In 2015, Russian singer-songwriter Yulia Samoylova performed several concerts in the annexed region of Crimea, an area previously considered a part of Ukraine. Samoylova did not seek permission to enter Crimea from the Kievan government, nor did she pass through the de facto border separating it from Ukraine’s mainland. As such, the Ukrainian authorities imposed a travel ban on Samoylova for a minimum of three years. Ukraine considers Crimea illegally occupied by Russia; therefore, the Ukrainians argue that anyone who enters the territory without proper authorization is subject to legal repercussions. This 2015 story regained relevance when Samoylova was selected as Russia’s Eurovision 2017 contestant— and this year, the competition was to be held in Kyiv, Ukraine.
Eurovision began sixty-two years ago as a trivial contest between seven European nations. The idea was that the show would simultaneously exemplify national pride and European unity. It has grown exponentially since then; as of 2017, it has featured nearly 1,500 original songs from around 50 different countries across primarily Europe. Every year, Eurovision attracts nearly 200 million viewers around the world, rivaling only the World Cup and the Olympics. The 2017 contest was originally set to have 43 contending countries, but Ukraine refused to lift the travel ban on Yulia Samoylova so that she could could travel to Kyiv and compete. The European Broadcasting Union, the organization responsible for creating and running Eurovision, reportedly offered to allow Samoylova to perform via satellite, or Russia’s selection of an alternate contestant could perform in Samoylova’s stead. On April 13th. 2017, the Russians officially rejected both options and withdrew themselves from the 2017 competition.
Eurovision’s organizers have strongly condemned Ukraine’s decision to bar Samoylova, namely because they believe that the 28 year-old performer, who is wheelchair-bound, poses no threat to Ukrainian national security. To many, Ukraine’s actions are seen as a petty political play in response to increasing tensions between themselves and Russia. However, one could argue that Russia is ultimately responsible for the quarrel, because they were aware of her preexisting travel ban when they selected her as their contestant. They claimed to believe, however, that Ukraine would allow her to travel and compete in the largest non-sporting spectacle of the year.

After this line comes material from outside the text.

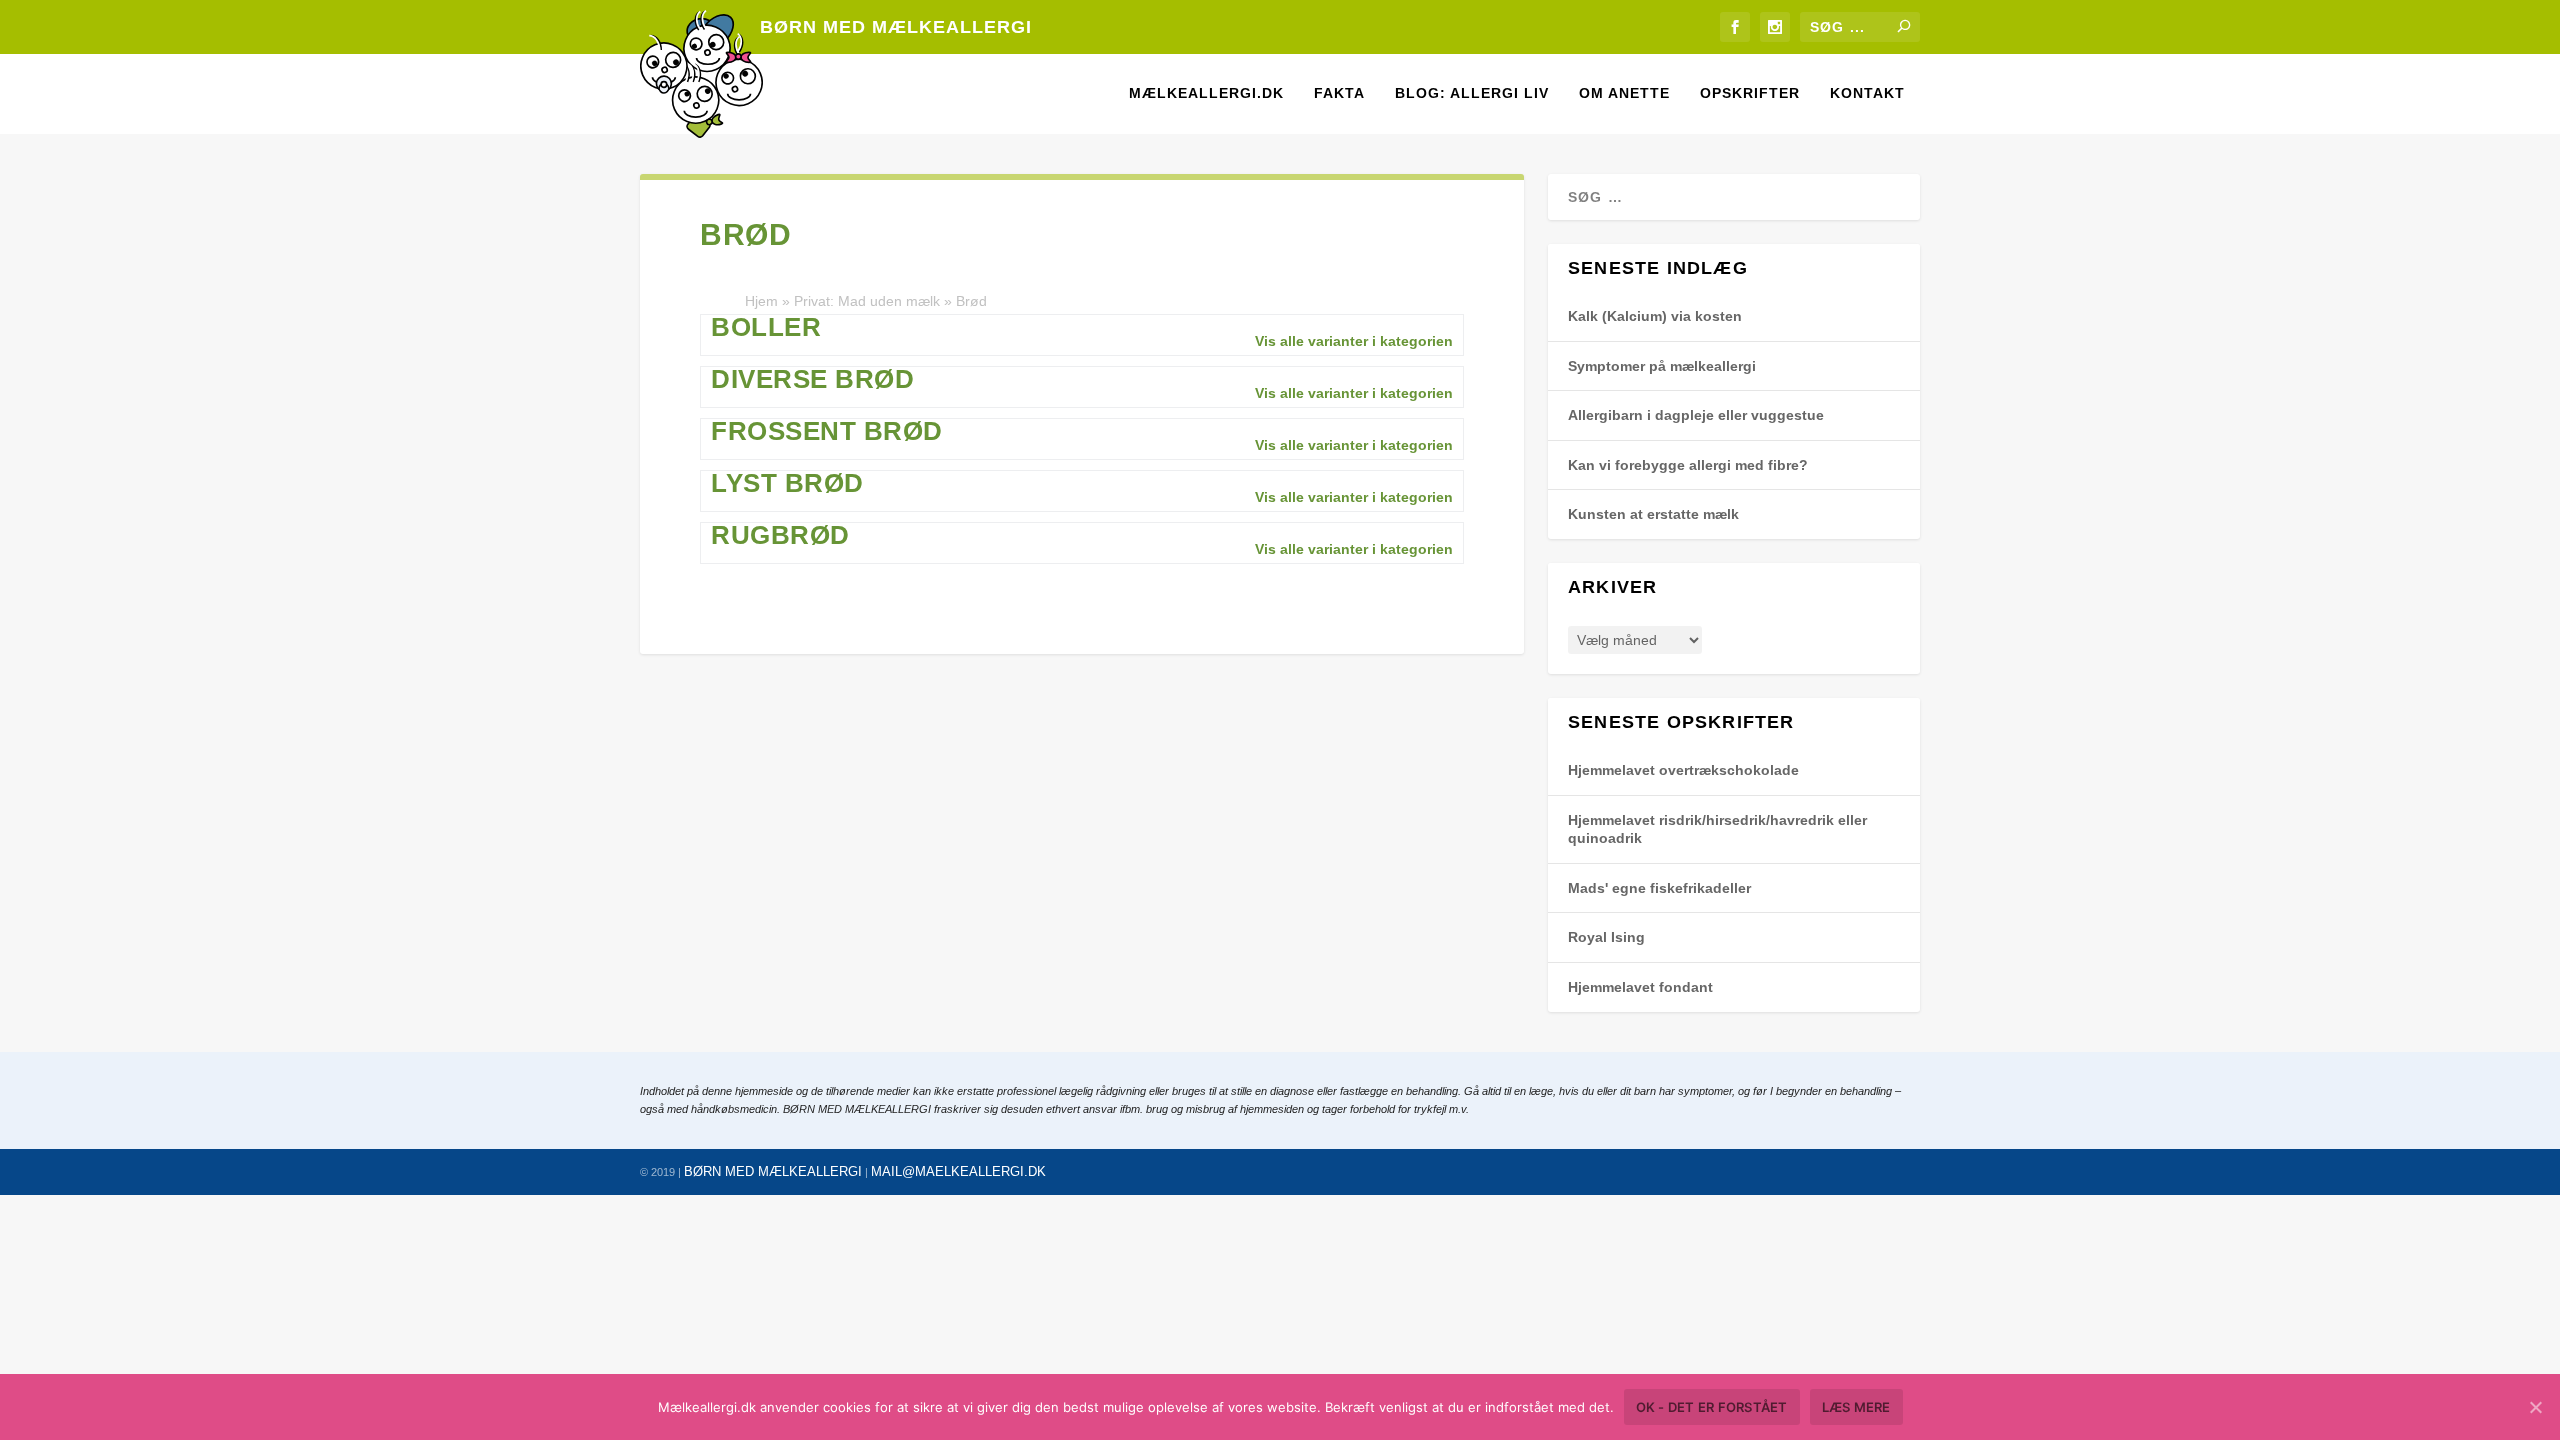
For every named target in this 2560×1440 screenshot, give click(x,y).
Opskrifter (1750, 93)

Their selection may have been in retaliation to Ukraine’s Eurovision 2016 winner Jamala’s performance. The Crimean singer claimed victory for Ukraine after performing a song that alluded to Stalin’s mass deportation of Crimean Tartars in 1944, but the piece was viewed by many Russians as a political statement about Russia’s annexation of Crimea. Songs with political overtones are theoretically blocked from the competition; in 2009, the EBU prohibited The Republic of Georgia’s ‘We Don’t Wanna Put-In,’ a thinly-veiled criticism of the Putin’s actions in the Russo-Ossetian War. Therefore, as political scientist Anton Shekhovstov explained, Russia’s response to Ukraine’s victory was to “choose a disabled person as Russia’s Eurovision entrant in the full knowledge that Ukraine would be compelled to ban her and, thus, sully its own international reputation.”
Should Ukraine have risen above and allowed Samoylova to compete regardless? Yes, and no. Russia has been bullying Ukraine for decades, from interfering in the nation’s internal politics to blocking NATO membership to the 2014 annexation of Crimea. By sticking to their ban, Ukraine has taken a stand against Russian aggression visibly, though in a non-militaristic fashion. Eurovision has given them a public stage on which to resist. However, their actions also “[undermine] the integrity and non-political nature of the Eurovision song contest and its mission to bring all nations together in friendly competition.”
It is difficult to make Eurovision an entirely apolitical entity. In competitions like the Olympics or the World Cup, there is little room for political statements of any kind, other than refusing to compete outright. You simply play the game, or run the race, and a winner is objectively obvious at the end. But when you put 43—or rather, 42—countries on a stage and provide them an outlet with which to express themselves, it is easy for politics to spill over into artistic expression. It is easier still for the judges to score acts based on their own nationality or political biases, making an objective winner difficult to come by. However, it is important that an outlet such as Eurovision continue to exist in the world. During times of strife, Eurovision “suggests a model for European unity worth following.”